People and organisations
- Head of state: Kais Saied
- Head of government: Najla Bouden
- Total no. of members: 25 incl. Prime Minister
- Member parties: Independent politicians

History
- Election: –
- Predecessor: Mechichi Cabinet (2020–21)
- Successor: Hachani Cabinet

= Bouden Cabinet =

Tunisian government (2021 to 2023)

The Bouden Cabinet was the government of Tunisia from 2021 to 2023. It is headed by Najla Bouden, the first female prime minister in Tunisia and the Arab world. The formation was result of ongoing political instability and an economic crisis as a result of the COVID-19 pandemic in Tunisia.

== Cabinet members ==

The Bouden government consists of the Prime Minister, 24 ministers and 1 secretary of state.

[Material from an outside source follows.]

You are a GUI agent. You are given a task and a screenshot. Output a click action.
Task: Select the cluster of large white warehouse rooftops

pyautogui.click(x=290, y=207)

| Office | Name |  | Party |
|---|---|---|---|
| Prime Minister | Najla Bouden |  | Independent |
| Minister of Interior | Taoufik Charfeddine |  | Independent |
| Minister of Defence | Imed Memmich |  | Independent |
| Minister of Foreign Affairs, Migration and Tunisians Abroad | Othman Jerandi |  | Independent |
| Minister of Justice | Leïla Jaffel |  | Independent |
| Minister of Finance | Sihem Boughdiri |  | Independent |
| Minister of Economy and Planning | Samir Saïed |  | Independent |
| Minister of Industry, Energy and Mines | Neila Gonji |  | Independent |
| Minister of Trade and Export Development | Fadhila Rebhi |  | Independent |
| Minister of Agriculture, Water Resources and Fisheries | Mahmoud Elyes Hamza [fr] |  | Independent |
| Minister of Social Affairs | Malek Ezzahi [fr] |  | Independent |
| Minister of Health | Ali Mrabet [fr] |  | Independent |
| Minister of Education | Fethi Sellaouti [fr] |  | Independent |
| Minister of Youth and Sports | Kamel Deguiche [fr] |  | Independent |
| Minister of Employment and Vocational Training, Government spokesperson | Nasreddine Nsibi [fr] |  | Independent |
| Minister of Higher Education, Scientific Research | Moncef Boukthir [fr] |  | Independent |
| Minister of Transport | Rabie Majidi [fr] |  | Independent |
| Minister of Communication Technologies | Nizar Ben Néji |  | Independent |
| Minister of Equipment and Housing | Sarra Zaâfrani [fr] |  | Independent |
| Minister of State Domains and Land Affairs | Mohamed Rekik [fr] |  | Independent |
| Minister of Environment | Leila Chikhaoui [fr] |  | Independent |
| Minister of Tourism | Mohamed Moez Belhassine [fr] |  | Independent |
| Minister of Religious Affairs | Ibrahim Chaibi [fr] |  | Independent |
| Minister of Women, Family, Children and Elderly | Amel Moussa |  | Independent |
| Minister of Culture | Hayet Guettat [fr] |  | Independent |
| Secretary of State for International Cooperation | Aïda Hamdi [fr] |  | Independent |

==Cabinet reshuffle==
2On 8 March 2022 the Secretary of State for International Cooperation Aïda Hamdi resigned.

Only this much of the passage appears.